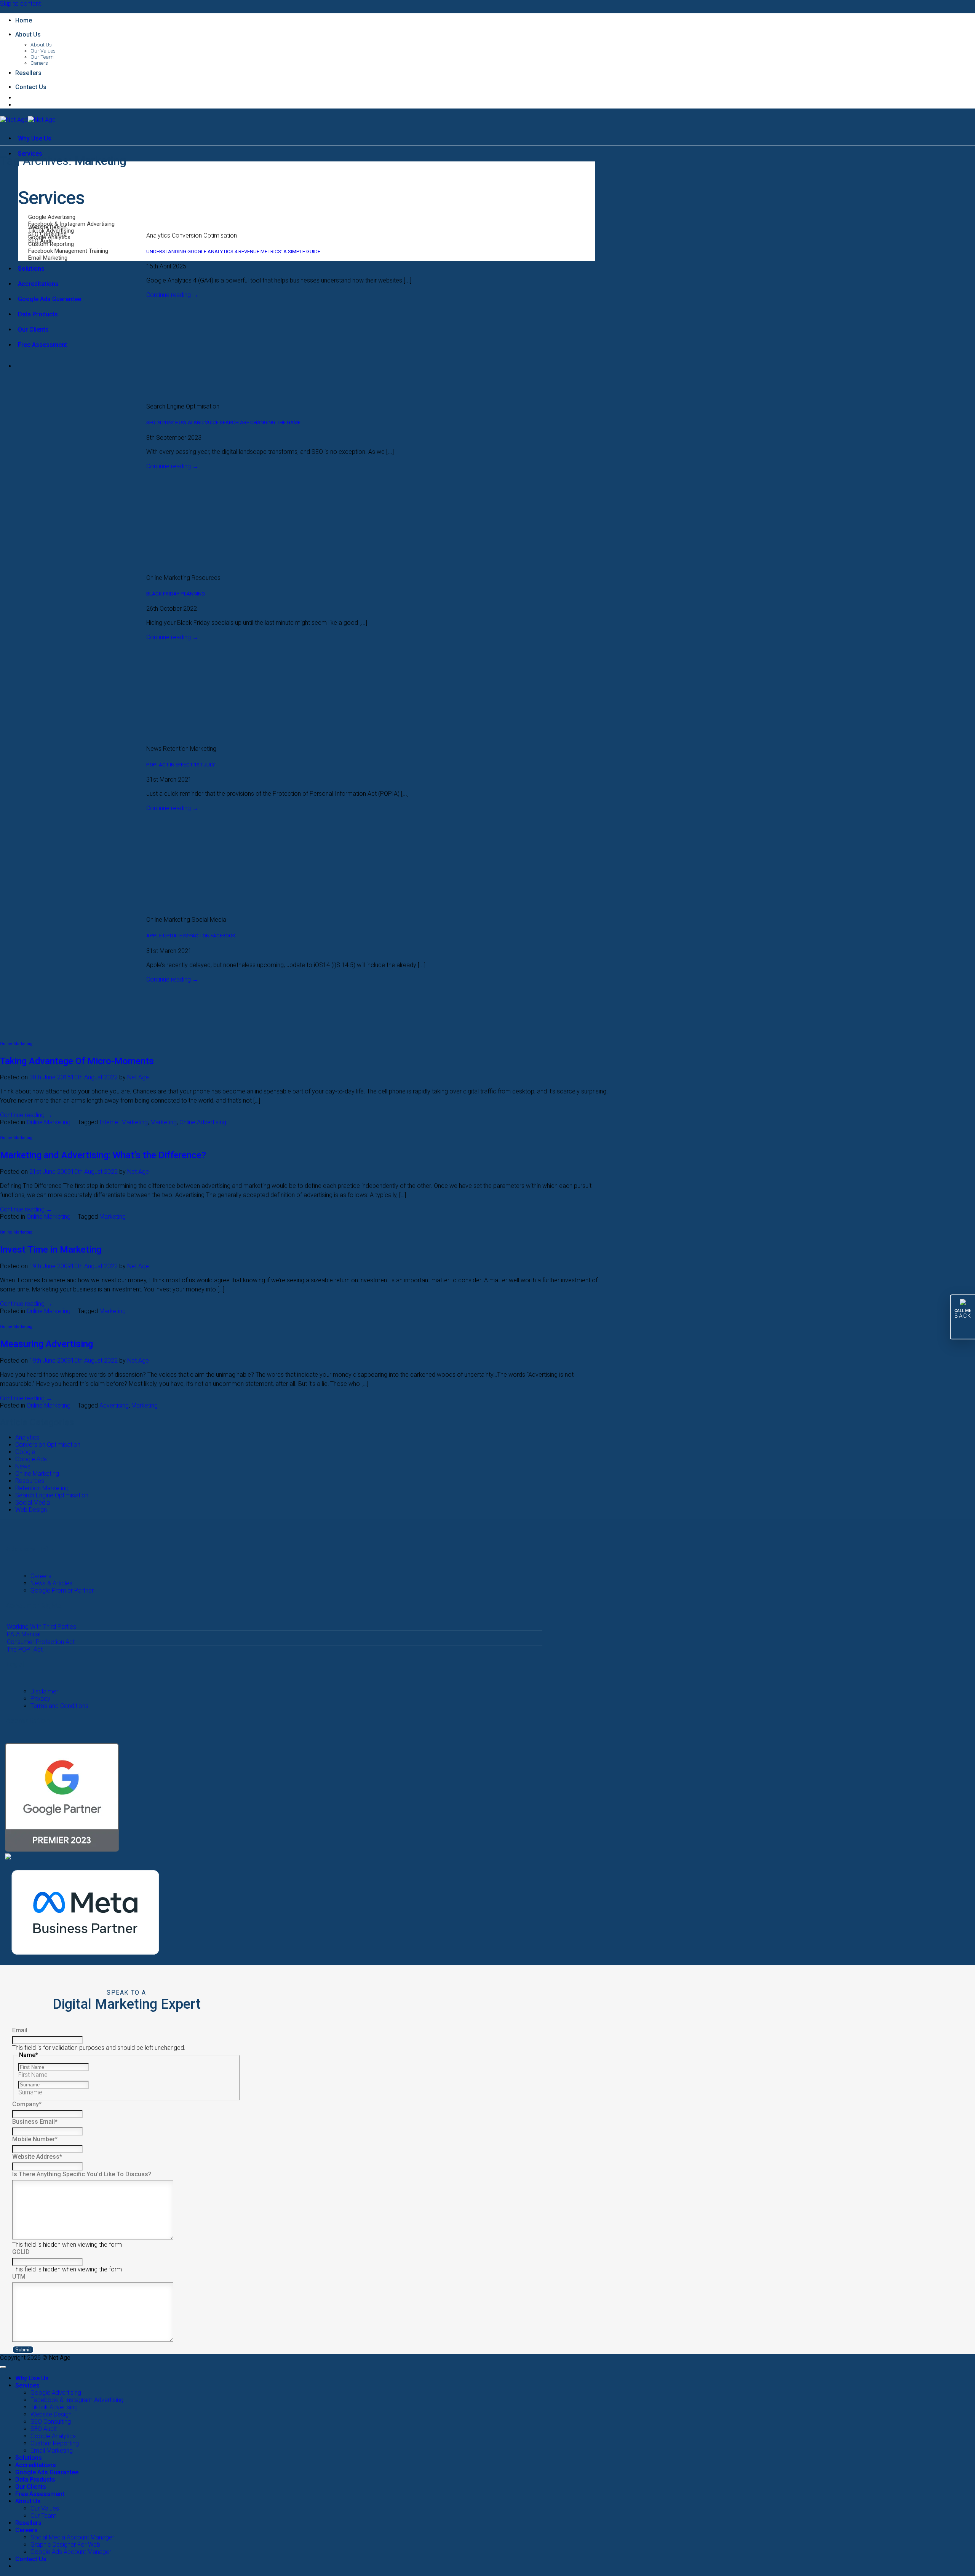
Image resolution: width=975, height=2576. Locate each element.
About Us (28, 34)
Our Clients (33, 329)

== == ==

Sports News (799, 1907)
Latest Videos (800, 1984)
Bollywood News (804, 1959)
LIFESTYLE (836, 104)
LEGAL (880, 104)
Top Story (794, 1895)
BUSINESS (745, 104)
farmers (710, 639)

== == ==

• _EXERCISE_: Above are records; repeat only the lines starting at the line with "Image resolution: width=975, height=2576." and ending at the line with "Our Clients (33, 329)", exactly as they appear, both included.

• _EXERCISE OUTPUT_:
Image resolution: width=975, height=2576. Locate each element.
About Us (28, 34)
Our Clients (33, 329)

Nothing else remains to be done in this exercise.